Jéssica Salles também apresenta questões como a necessidade dos vídeos serem inéditos, mas a problemática da falta de recursos da parte do artista em conseguir gravar primeiro e depois captar a verba e a situação de pandemia também agravou a situação, pois impossibilitava gravações. “É estranho um artista produzir um vídeo inédito, sendo que ele não tem dinheiro para bancar o vídeo ainda. Isso foi no edital do Município, pois eu fui contemplada no edital do Estado, pela Lei Aldir Blanc, e não havia exigência do vídeo ser inédito, sendo a mesma lei”, completa.
O secretário de Cultura Luiz Gustavo Torres disse durante a live que em reunião com a Procuradoria do Município foi repassado a ele que o edital foi feito de maneira a atender a Lei de Responsabilidade Fiscal e defende que deve ser investido na Cultura municipal. “Já encaminhamos o Projeto de Lei para o prefeito, para que possamos encaminhar até a Câmara dos Vereadores e então venha a desburocratizar o processo que envolve a Lei Aldir Blanc em Campo Largo. Além disso, teremos 142 bolsas de qualificação na cidade, em torno de R$ 3 mil por artista, que está no site da Prefeitura, disponível em link. Precisamos estar mais próximos para realizar da melhor maneira possível o próximo edital, a fim de abranger o maior número de artistas possível”, disse.
Geslline explica que neste momento é importante que os editais passem por uma consulta pública, para ampliar o diálogo com toda a população. “Com relação ao Auxílio Emergencial do Governo Federal, essa cláusula não estava na lei Aldir Blanc originalmente, pois ela prevê que essa verba seja usada como auxílio, mas não vetava o auxílio. Esse foi um problema de entendimento e compreensão da Lei, que dificultou o acesso aos editais”, completa.
Artistas merecem atenção
Ao longo da live, vários representantes falaram sobre o momento delicado pelo qual os artistas estão passando durante o período da pandemia. Everaldo Sant Anna, professor e autor profissional, evidenciou que este é um momento histórico de crise, tratando-se de uma questão de sobrevivência do ser humano. “Eu tenho contato com pessoas que estão tendo a iniciativa de pegar comida para artistas de circo, artesãos, pois o poder público de outras cidades está omisso. Como produzir cultura se você não tem almoço? Nós temos bairros que contam histórias e com recursos vindos para a mão de artistas, nós podemos aquecer a economia local”, contribui.

> [MATERIAL FORNECIDO]:
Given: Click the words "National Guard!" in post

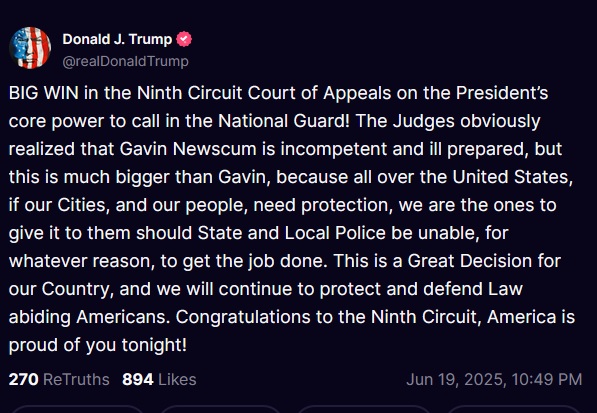Looking at the screenshot, I should tap(284, 121).

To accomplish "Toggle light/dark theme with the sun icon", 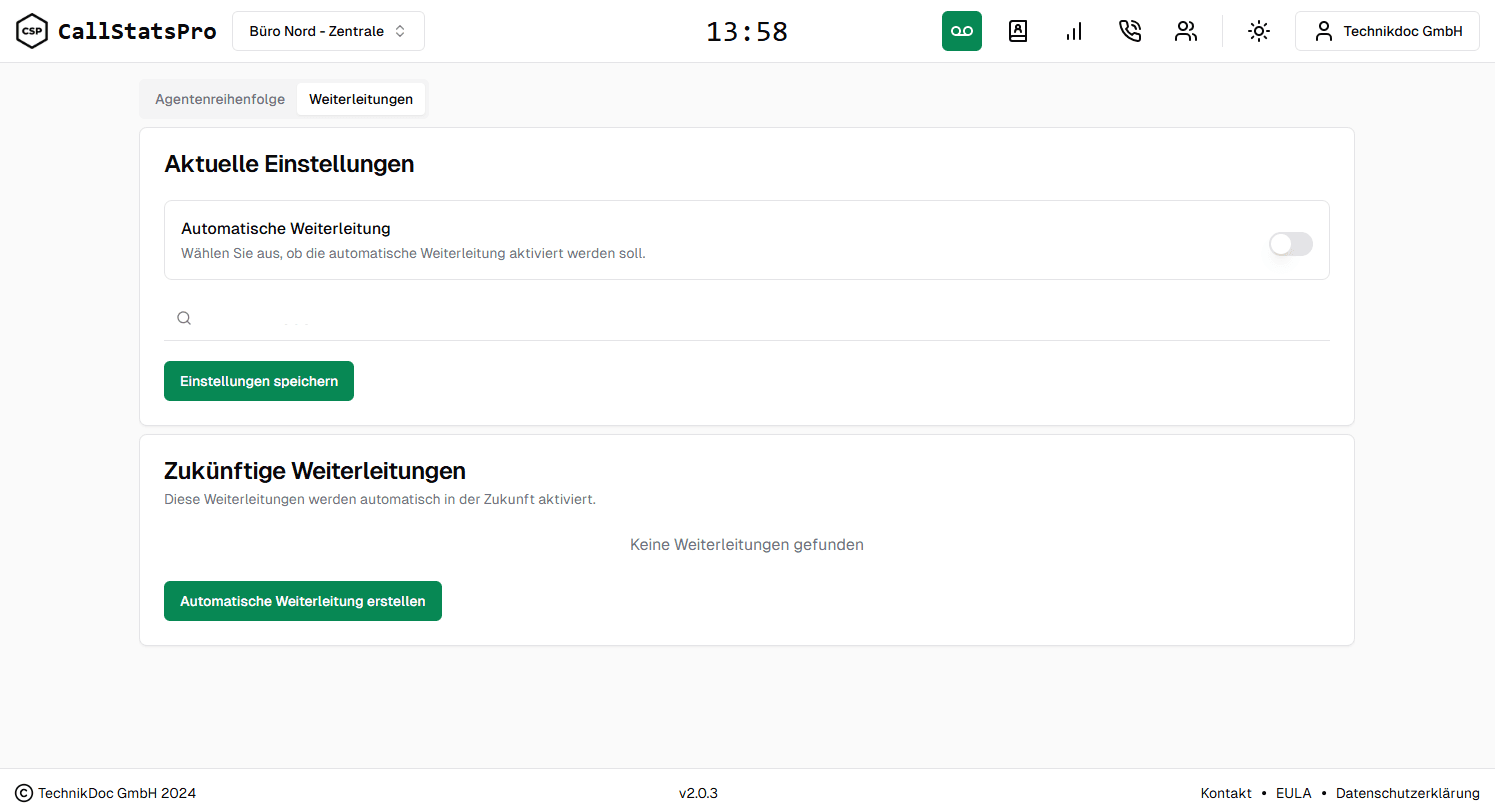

> [TAREFA PROPOSTA 1]: Segundo o trecho do documento, quantas bolsas de qualificação a cidade terá?
> [TAREFA PROPOSTA 2]: Diga se cada afirmação concorda com o trecho do documento, respondendo sim ou não e citando as palavras do trecho que decidem: (a) Jéssica Salles foi contemplada no edital do Estado pela Lei Aldir Blanc. (b) No edital do Estado havia exigência de vídeo inédito. (c) Everaldo Sant Anna é secretário de Cultura.
> [TAREFA PROPOSTA 3]: Prossiga o texto sobre a Lei Aldir Blanc em Campo Largo a partir da última frase do trecho do documento.
A listagem provém de outra fonte.

> [RESPOSTA ESCRITA 1]: 142 bolsas de qualificação.

> [RESPOSTA ESCRITA 2]:
(a) Sim: “eu fui contemplada no edital do Estado, pela Lei Aldir Blanc”.
(b) Não: “não havia exigência do vídeo ser inédito”.
(c) Não: “Everaldo Sant Anna, professor e autor profissional”.

> [RESPOSTA ESCRITA 3]:
Adriano Petermann, primeiro secretário do Sindicato dos Artistas e Técnicos em Espetáculos e Diversões do Paraná, explicou que existe verba para a Cultura, mas o problema está na gestão. “Não estou culpabilizando somente as gestões, pois também é um problema da participação popular. Uma coisa neste um ano de pandemia e essa experiência no Sindicato que eu estou tendo, é que existem mecanismos constitucionais para nós, enquanto cidadãos, artistas e trabalhadores, tem como participar e ser ouvido, mas não estamos ocupando estes espaços. Nós descobrimos que o governo não sabe quem são seus artistas, então há uma falência na engrenagem para a distribuição deste dinheiro. É importante que os artistas se organizem como base, tornem tradição as eleições de cadeiras de conselheiros e fiscalize, cobre, ajude”, orientou o público que assistia a transmissão.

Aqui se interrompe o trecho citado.